HPV-Related Cancers Up Despite Vaccine 

The CDC also released new data this month showing an increase in HPV-associated cancers between 2008 and 2012 compared with the previous five-year period. HPV or human papillomavirus is an extremely common sexually transmitted infection. In fact, HPV is so common that the CDC believes most sexually active adults will get it at some point in their lives. Many cases of HPV clear spontaneously with no medical intervention, but certain types of the virus cause cancer of the cervix, vulva, penis, anus, mouth, and neck.

The CDC’s new data suggests that an average of 38,793 HPV-associated cancers were diagnosed each year between 2008 and 2012. This is a 17 percent increase from about 33,000 each year between 2004 and 2008. This is a particularly unfortunate trend given that the newest available vaccine—Gardasil 9—can prevent the types of HPV most often linked to cancer. In fact, researchers estimated that the majority of cancers found in the recent data (about 28,000 each year) were caused by types of the virus that could be prevented by the vaccine.

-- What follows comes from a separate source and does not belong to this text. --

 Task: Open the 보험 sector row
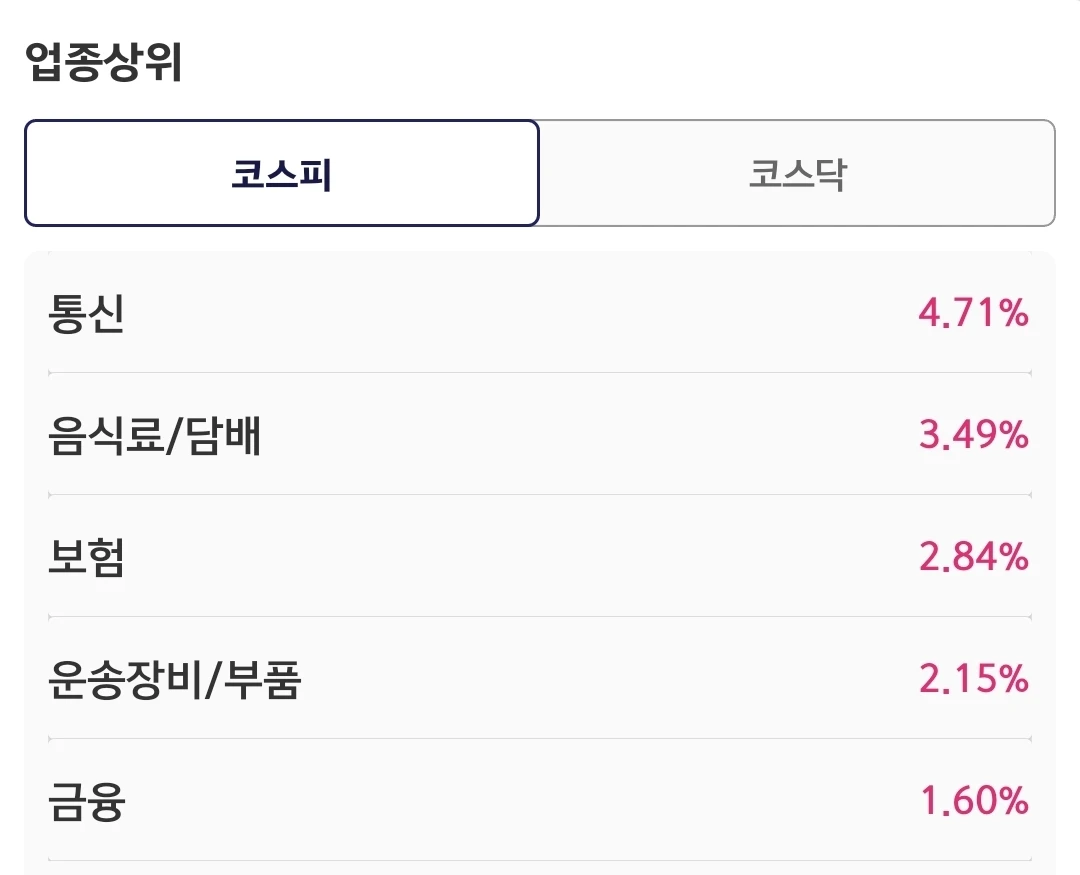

Unfortunately, as Rewire has reported, the vaccine is often mired in controversy and far fewer young people have received it than get most other recommended vaccines. In 2014, only 40 percent of girls and 22 percent of boys ages 13 to 17 had received all three recommended doses of the vaccine. In comparison, nearly 80 percent of young people in this age group had received the vaccine that protects against meningitis.

In response to the newest data, Dr. Electra Paskett, co-director of the Cancer Control Research Program at the Ohio State University Comprehensive Cancer Center, told HealthDay:

In order to increase HPV vaccination rates, we must change the perception of the HPV vaccine from something that prevents a sexually transmitted disease to a vaccine that prevents cancer. Every parent should ask the question: If there was a vaccine I could give my child that would prevent them from developing six different cancers, would I give it to them? The answer would be a resounding yes—and we would have a dramatic decrease in HPV-related cancers across the globe.

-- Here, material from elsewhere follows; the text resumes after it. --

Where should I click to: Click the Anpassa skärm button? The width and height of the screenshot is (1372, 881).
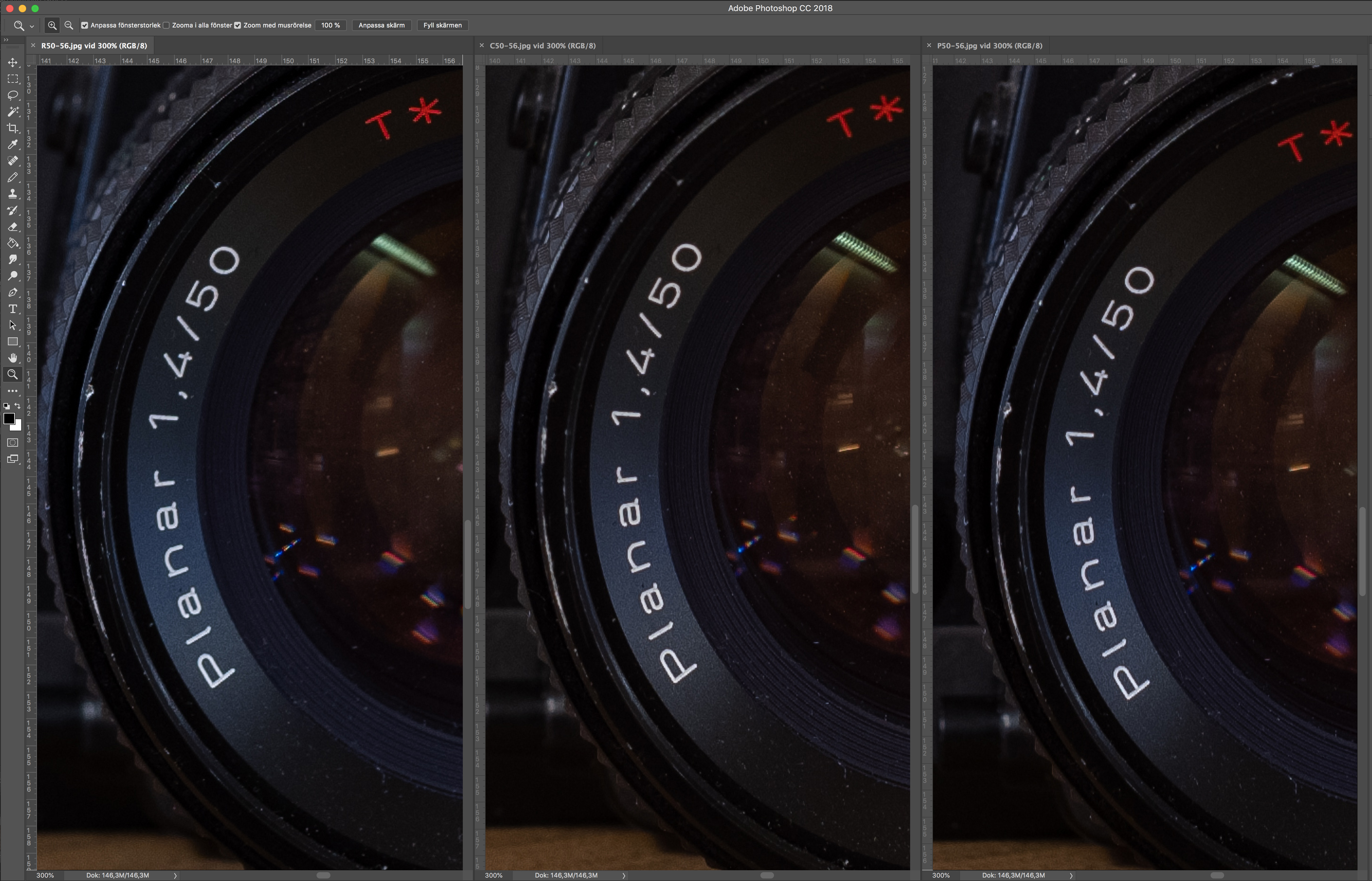tap(381, 25)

Making Inroads Toward a Chlamydia Vaccine

An article published in the journal Vaccine shows that researchers have made progress with a new vaccine to prevent chlamydia. According to lead researcher David Bulir of the M. G. DeGroote Institute for Infectious Disease Research at Canada’s McMaster University, efforts to create a vaccine have been underway for decades, but this is the first formulation to show success.

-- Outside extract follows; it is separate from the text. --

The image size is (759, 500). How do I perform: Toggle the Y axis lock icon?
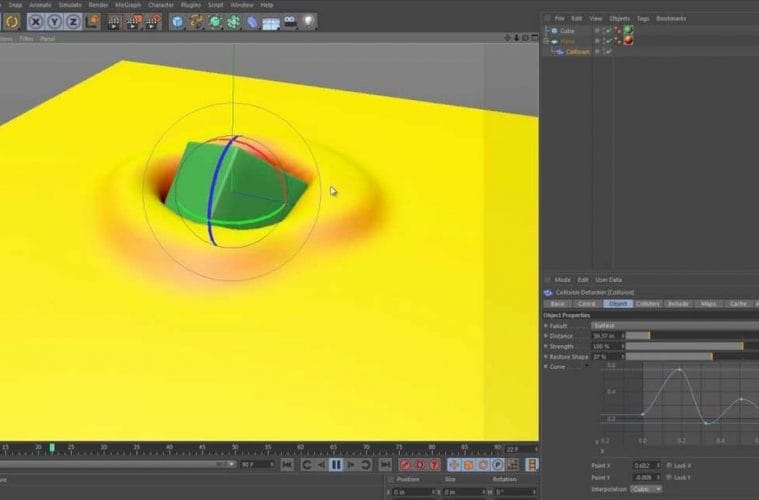coord(54,21)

In 2014, there were 1.4 million reported cases of chlamydia in the United States. While this bacterial infection can be easily treated with antibiotics, it often goes undiagnosed because many people show no symptoms. Untreated chlamydia can lead to pelvic inflammatory disease, which can leave scar tissue in the fallopian tubes or uterus and ultimately result in infertility.

The experimental vaccine was created by Canadian researchers who used pieces of the bacteria that causes chlamydia to form an antigen they called BD584. The hope was that the antigen could prompt the body’s immune system to fight the chlamydia bacteria if exposed to it.

Researchers gave BD584 to mice using a nasal spray, and then exposed them to chlamydia. The results were very promising. The mice who received the spray cleared the infection faster than the mice who did not. Moreover, the mice given the nasal spray were less likely to show symptoms of infection, such as bacterial shedding from the vagina or fluid blockages of the fallopian tubes.

There are many steps to go before this vaccine could become available. The researchers need to test it on other strains of the bacteria and in other animals before testing it in humans. And, of course, experience with the HPV vaccine shows that there’s work to be done to make sure people get vaccines that prevent STIs even after they’re invented. Nonetheless, a vaccine to prevent chlamydia would be a great victory in our ongoing fight against STIs and their health consequences, and we here at This Week in Sex are happy to end on a bit of a positive note.